Неприятно-звонко, с выразительностью нового механизма, бьют часы. Уверенно тикает маятник. Ему весело отмеривать, время и уютно в футляре, сработанном здоровым швейцарцем, под грубоватую песенку о краснощекой возлюбленной... В окно там были видны горы, яркое, синее небо и жирная зелень. И маятник, вспоминая про сочный выпуклый пейзаж своей родины, повторяет песню молодого, крепкого швейцарца о краснощекой возлюбленной.

Опять жаркий солнечный день, растянувшийся над громадным пространством земли. Я не могу отвязаться от мысли, что он напоминает большую простыню, развешанную, в поле для просушки. Качается так же, как она, и провисит до вечера, до пыльного, бескрасочного летнего вечера.

У нас будет невкусный обед, чай без разговоров, но зато с ягодами, книги, которые мы напрасно пытаемся читать, и больше, кажется, ничего. Мы все еще способны тянуть эту канитель. Не умираем и не живем. Долго, ли будет продолжаться таким образом?

-- Господа, -- неожиданно обращается к нам Любич. -- Скажите мне, если человек ни одного разу в своей жизни не совершил сознательной подлости, если он готов отдать себя без размышления в жертву, ради того, что эта самая жизнь, заставила считать его справедливым, праздничным и похожим на высшее счастье, -- может ли он умереть в этой палате, не совершив своего подвига?

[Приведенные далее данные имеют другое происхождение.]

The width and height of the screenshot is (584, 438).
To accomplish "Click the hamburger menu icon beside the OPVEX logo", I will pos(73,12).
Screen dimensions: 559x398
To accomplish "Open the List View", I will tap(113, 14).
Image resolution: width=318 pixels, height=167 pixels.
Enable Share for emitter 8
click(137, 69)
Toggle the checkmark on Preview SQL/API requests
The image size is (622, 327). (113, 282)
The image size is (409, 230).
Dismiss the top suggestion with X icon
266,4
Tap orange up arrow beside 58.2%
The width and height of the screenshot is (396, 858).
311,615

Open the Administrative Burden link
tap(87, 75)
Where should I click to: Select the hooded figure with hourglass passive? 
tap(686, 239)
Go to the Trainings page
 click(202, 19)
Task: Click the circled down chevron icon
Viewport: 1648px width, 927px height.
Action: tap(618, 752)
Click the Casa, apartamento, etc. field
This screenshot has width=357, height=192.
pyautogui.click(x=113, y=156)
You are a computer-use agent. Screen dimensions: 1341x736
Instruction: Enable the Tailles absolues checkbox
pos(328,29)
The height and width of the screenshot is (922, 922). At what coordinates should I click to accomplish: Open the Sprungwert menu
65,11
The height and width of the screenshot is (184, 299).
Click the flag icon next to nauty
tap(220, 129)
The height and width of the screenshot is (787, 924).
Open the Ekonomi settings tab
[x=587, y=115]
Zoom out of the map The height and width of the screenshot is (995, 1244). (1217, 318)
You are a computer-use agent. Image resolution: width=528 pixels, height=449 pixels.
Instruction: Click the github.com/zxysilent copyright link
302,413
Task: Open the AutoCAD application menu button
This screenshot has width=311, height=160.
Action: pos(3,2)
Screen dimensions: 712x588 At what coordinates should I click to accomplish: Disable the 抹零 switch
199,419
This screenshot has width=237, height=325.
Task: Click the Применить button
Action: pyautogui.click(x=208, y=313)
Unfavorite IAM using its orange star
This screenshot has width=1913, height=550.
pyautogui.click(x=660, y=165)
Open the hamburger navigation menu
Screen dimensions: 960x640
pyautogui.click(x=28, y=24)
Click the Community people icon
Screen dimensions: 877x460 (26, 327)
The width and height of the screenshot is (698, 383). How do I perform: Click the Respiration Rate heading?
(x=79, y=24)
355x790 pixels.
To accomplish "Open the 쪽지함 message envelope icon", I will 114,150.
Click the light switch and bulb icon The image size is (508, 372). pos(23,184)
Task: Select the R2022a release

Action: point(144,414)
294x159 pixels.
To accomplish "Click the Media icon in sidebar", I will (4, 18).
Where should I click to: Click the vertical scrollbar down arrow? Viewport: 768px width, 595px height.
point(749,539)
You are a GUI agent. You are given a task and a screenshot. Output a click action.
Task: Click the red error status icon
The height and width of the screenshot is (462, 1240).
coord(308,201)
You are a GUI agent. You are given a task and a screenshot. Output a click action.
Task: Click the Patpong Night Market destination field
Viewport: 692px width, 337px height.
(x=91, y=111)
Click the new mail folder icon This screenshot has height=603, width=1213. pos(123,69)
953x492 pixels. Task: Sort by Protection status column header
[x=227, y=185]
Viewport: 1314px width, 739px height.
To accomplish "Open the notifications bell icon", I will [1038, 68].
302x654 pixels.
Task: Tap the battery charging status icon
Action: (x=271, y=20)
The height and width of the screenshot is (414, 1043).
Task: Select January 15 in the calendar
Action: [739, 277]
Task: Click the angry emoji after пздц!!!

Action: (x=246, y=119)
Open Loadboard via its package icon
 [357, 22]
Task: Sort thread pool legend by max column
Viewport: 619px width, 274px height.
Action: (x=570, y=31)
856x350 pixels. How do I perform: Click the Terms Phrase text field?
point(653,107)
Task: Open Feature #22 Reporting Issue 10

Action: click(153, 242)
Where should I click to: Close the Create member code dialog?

-- Нет! -- убежденно и горячо, подтолкнутый больше инстинктом, чем сознанием, отвечаю я.

Рябинин приподнимается на кровати, упираясь локтями в подушку, и как бы связывая свой ответ с вошедшей в его плоть и кровь теорией, полушутя, полусерьезно говорит:

-- Пролетарии всех стран, соединяйтесь!

-- Хорошо. Я вам верю.

Любич значительно и вдохновенно, смотрит сначала на меня, потом на Рябинина, и я готов поручиться, что в нем происходит момент крайнего напряжения духовных сил, может быть, самый важный момент всей его жизни. Щеки его пылают.

Он поправляет пенсне и ждет, когда мы замолчим.